BUENOS AIRES (AFP) - Musique métisse colombienne, sensuelle et tropicale, la cumbia a conquis l'Amérique latine et a pris en Argentine une tonalité électronique inédite dans les quartiers défavorisés de Buenos Aires, une genre adopté par la jeunesse de tous horizons sociaux.
La cumbia a constamment évolué depuis le 17e siècle. Elle se décline en versions panaméenne, cubaine, péruvienne ou mexicaine avec comme ADN: percussions africaines, maracas et flûte des indiens des Caraïbes, sur des textes relatant le quotidien des habitants des villas, les favelas argentines.
Dans tous les bars, discothèques ou fêtes privées, la jeunesse argentine se déhanche sur les pistes de danse au son des tubes des Wachiturros ou Nene Malo.
Les Wachiturros, cinq jeunes originaires de Moron, banlieue ouest de Buenos Aires, est la formation la plus en vue.
"On a imposé une mode musicale et visuelle", dit fièrement à l'AFP le leader du groupe, Emanuel Gonzalez, 23 ans, plus connu comme DJ Memo, look de rapeur élégant et sourcils épilés.
Leurs fans suivent leur mode vestimentaire: polo Lacoste, vêtements de marque, piercing, casquette à l'envers et s'épilent les sourcils.
Chantée par des adolescents désargentés, elle narre le quotidien des plus démunis, leurs joies, leur peines, les fiestas, la beauté des filles et leur anatomie.
"J'adore sortir de nuit, je n'ai pas peur de l'obscurité (...) les femmes se laissent envelopper, le rythme te gagne", chantent les Wachiturros dans une de leurs chansons.
La crise économique de 2001 a déclenché une mutation de la cumbia en Argentine. Les textes sont devenus plus politiques, évoquant de manière factuelle, sans pour autant les dénoncer, la discrimination raciale, la violence, la marginalisation des plus pauvres et la délinquance.
"A seulement 15 ans/dont 5 comme voleur/Avec une carton de vin/Il est sorti de chez lui/.../une triste fin l'attendait/C'est une balle policière qui a mis fin à ses jours", chantent Pibes chorros (Les gamins voleurs), un des groupes du moment.
Dans un monde presque exclusivement masculin, Mariana La Yegros, une trentenaire argentine à la coiffure afro, a imposé une "cumbia digital" avant-gardiste et plus élaborée. Récemment mise en avant par la station française Radio Nova qui a qualifié "Viene de mi" (cela vient de moi), sa chanson phare, de "tube de l'hiver". En Allemagne, elle a été révélée sur les ondes de Funkaus Europa, spécialisée dans les musiques du monde.

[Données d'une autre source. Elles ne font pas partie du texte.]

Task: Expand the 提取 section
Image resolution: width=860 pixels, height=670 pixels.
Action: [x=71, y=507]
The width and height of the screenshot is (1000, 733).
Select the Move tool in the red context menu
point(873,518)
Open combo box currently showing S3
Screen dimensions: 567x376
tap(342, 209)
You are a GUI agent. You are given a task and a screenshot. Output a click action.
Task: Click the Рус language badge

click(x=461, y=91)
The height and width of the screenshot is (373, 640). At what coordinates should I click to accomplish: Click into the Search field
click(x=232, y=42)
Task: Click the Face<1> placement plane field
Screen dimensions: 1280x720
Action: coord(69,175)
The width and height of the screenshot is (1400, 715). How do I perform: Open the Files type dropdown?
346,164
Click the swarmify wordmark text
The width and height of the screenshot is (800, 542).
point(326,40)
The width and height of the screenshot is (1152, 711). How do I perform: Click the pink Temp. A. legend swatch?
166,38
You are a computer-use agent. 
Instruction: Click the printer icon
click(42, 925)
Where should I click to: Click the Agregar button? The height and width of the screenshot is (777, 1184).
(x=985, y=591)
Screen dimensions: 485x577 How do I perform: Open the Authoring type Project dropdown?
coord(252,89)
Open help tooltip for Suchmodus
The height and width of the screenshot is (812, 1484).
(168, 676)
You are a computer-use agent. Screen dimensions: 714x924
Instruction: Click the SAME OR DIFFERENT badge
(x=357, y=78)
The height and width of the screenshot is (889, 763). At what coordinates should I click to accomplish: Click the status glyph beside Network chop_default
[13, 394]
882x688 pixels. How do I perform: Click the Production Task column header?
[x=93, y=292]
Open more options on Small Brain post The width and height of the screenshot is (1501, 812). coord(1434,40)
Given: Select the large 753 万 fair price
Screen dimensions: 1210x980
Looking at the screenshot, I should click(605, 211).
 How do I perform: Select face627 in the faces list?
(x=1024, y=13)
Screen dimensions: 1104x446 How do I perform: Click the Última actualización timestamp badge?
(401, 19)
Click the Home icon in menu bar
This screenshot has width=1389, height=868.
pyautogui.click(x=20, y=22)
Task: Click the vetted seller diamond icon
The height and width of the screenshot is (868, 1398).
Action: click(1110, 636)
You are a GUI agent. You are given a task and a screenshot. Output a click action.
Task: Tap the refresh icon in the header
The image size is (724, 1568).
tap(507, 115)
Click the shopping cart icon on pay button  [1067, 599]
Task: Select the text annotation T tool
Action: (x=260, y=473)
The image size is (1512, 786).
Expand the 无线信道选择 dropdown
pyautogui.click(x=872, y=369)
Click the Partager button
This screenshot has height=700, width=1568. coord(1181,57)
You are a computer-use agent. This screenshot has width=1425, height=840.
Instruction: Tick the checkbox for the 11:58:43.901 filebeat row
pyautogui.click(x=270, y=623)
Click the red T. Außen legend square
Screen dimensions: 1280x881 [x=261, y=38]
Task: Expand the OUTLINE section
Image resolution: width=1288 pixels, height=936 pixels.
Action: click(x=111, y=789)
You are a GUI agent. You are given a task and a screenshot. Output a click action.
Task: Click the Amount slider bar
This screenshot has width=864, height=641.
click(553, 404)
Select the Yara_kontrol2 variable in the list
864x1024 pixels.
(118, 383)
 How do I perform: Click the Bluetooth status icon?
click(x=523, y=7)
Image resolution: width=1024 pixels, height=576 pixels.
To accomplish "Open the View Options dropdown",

Dans ses textes, elle veut casser le moule machiste qui place l'homme sur un piédestal et la femme dans une posture d'adoration. Sans délaisser la scène -elle s’apprête à faire une tournée en Europe- cette soprano à la formation lyrique aime se produire dans les rues, comme lors du dernier carnaval de Buenos Aires où elle a donné devant chez elle un concert après avoir lancé des invitations sur les réseaux sociaux.
La cumbia en Argentine a d'abord séduit les classes populaires avant de convaincre la classe moyenne au début des années 2000, observe l'anthropologue argentin Pablo Seman, puis de "pénétrer de manière transversale tous les secteurs de la société".
Le groupe Agapornis, fondé par huit jeunes des beaux quartiers, a par exemple adapté en cumbia des chansons de Madonna, Queen ou des Beatles, avec un succès tel qu'ils ont signé un contrat avec la maison de disques Sony.